* **Required work**: Please copy each line of the data that includes the string "agent".

* **Data extract**:
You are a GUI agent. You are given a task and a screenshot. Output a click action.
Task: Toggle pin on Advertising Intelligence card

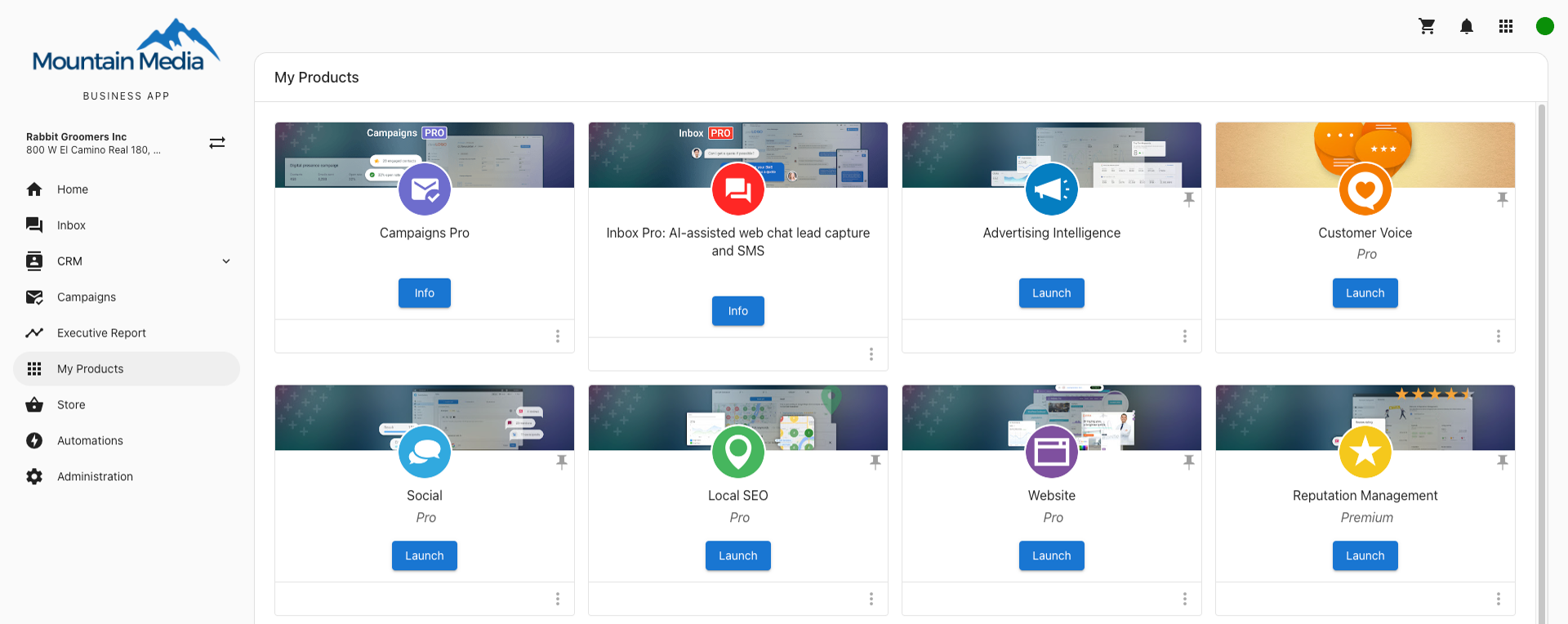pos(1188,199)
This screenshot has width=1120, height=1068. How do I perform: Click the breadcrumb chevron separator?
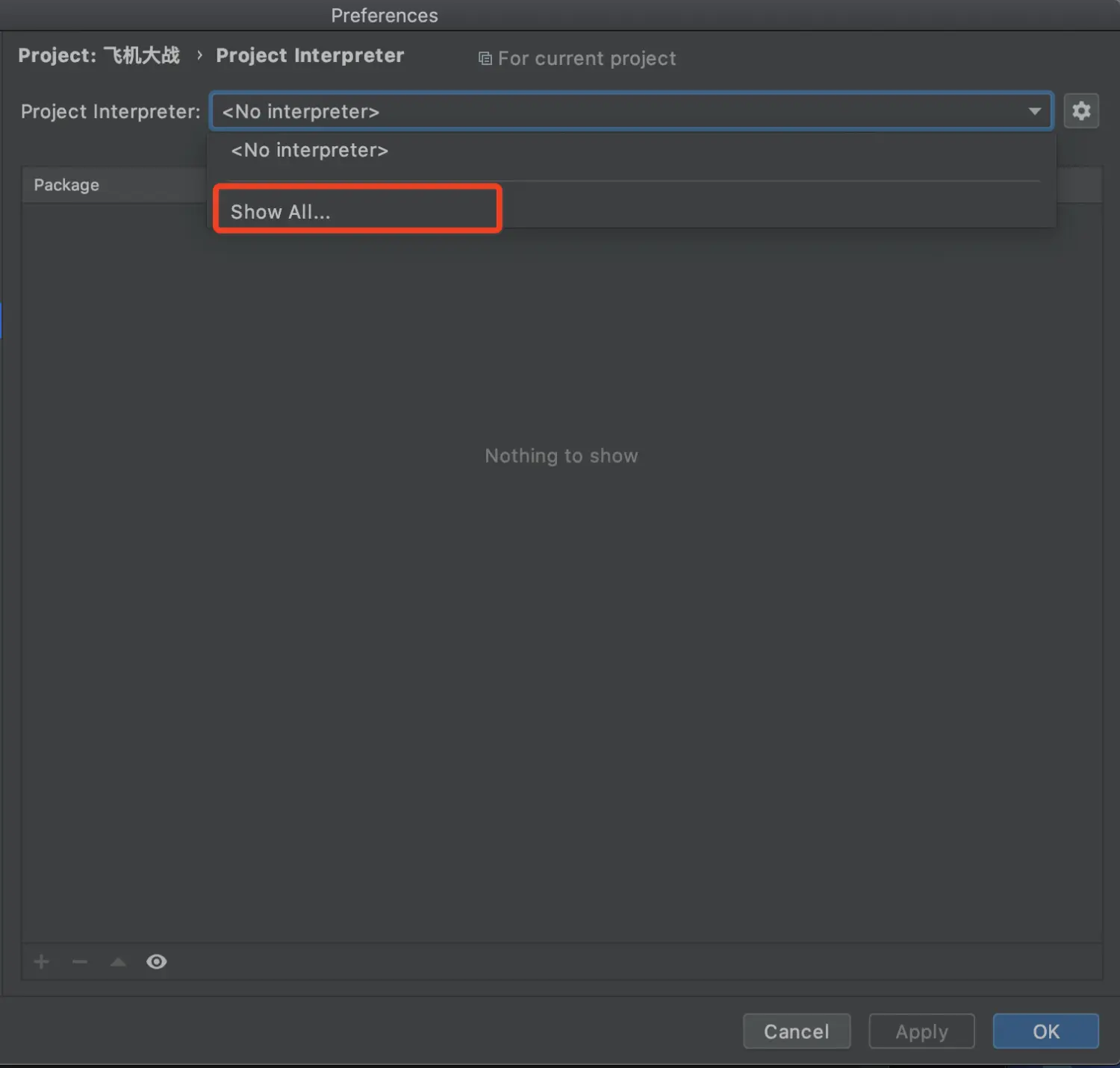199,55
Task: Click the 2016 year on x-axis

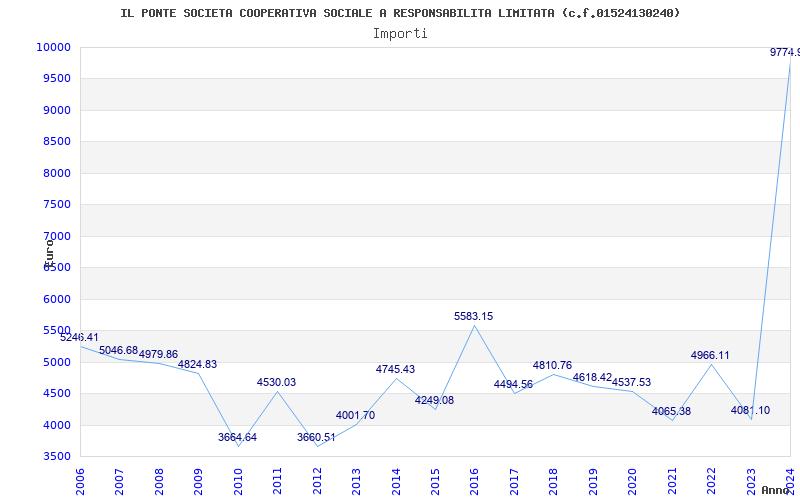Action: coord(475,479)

---

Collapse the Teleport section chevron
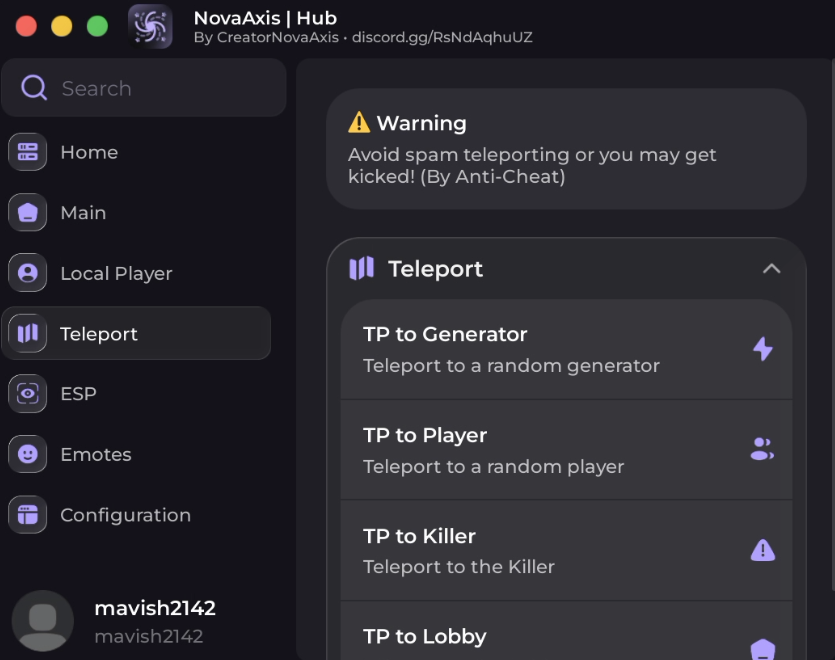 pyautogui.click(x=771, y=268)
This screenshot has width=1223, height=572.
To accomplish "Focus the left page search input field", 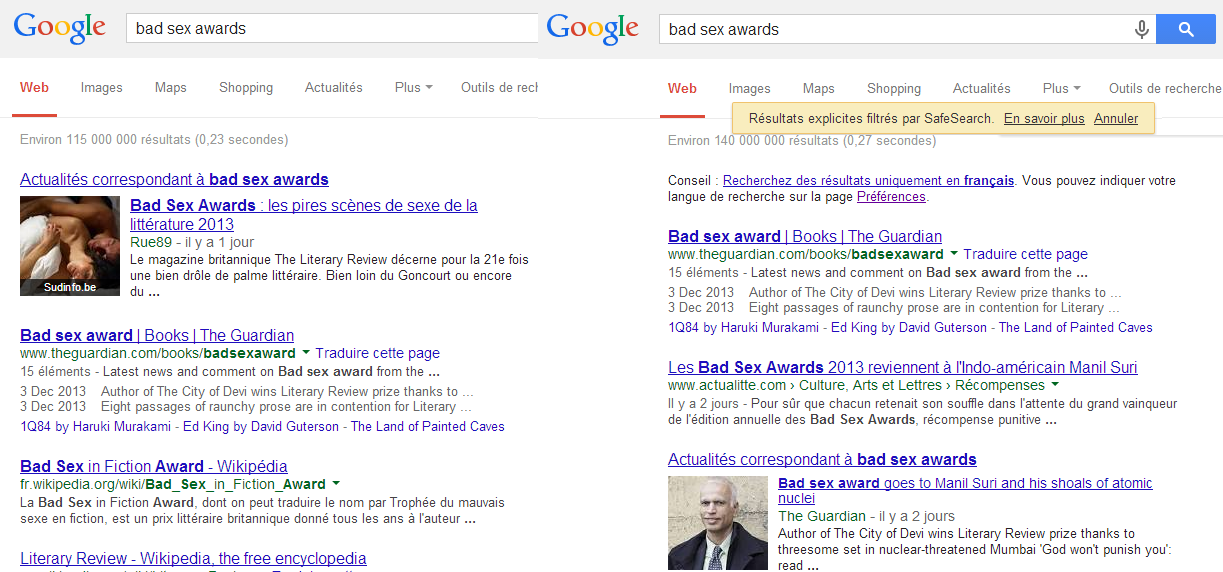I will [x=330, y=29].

* * *

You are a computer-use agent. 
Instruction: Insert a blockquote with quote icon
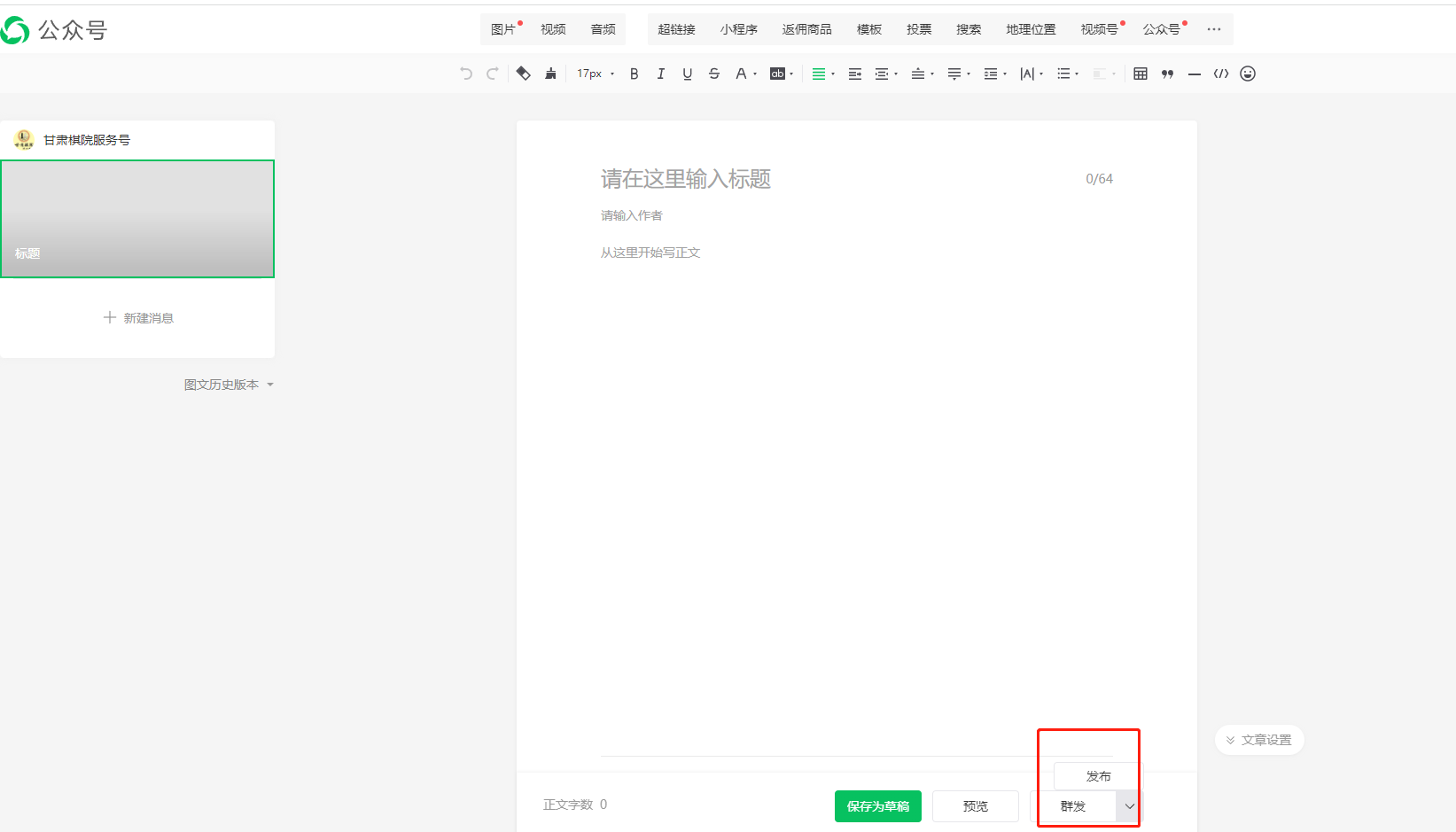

* **Answer**:
You are a GUI agent. You are given a task and a screenshot. Output a click action.
You are a computer-use agent. 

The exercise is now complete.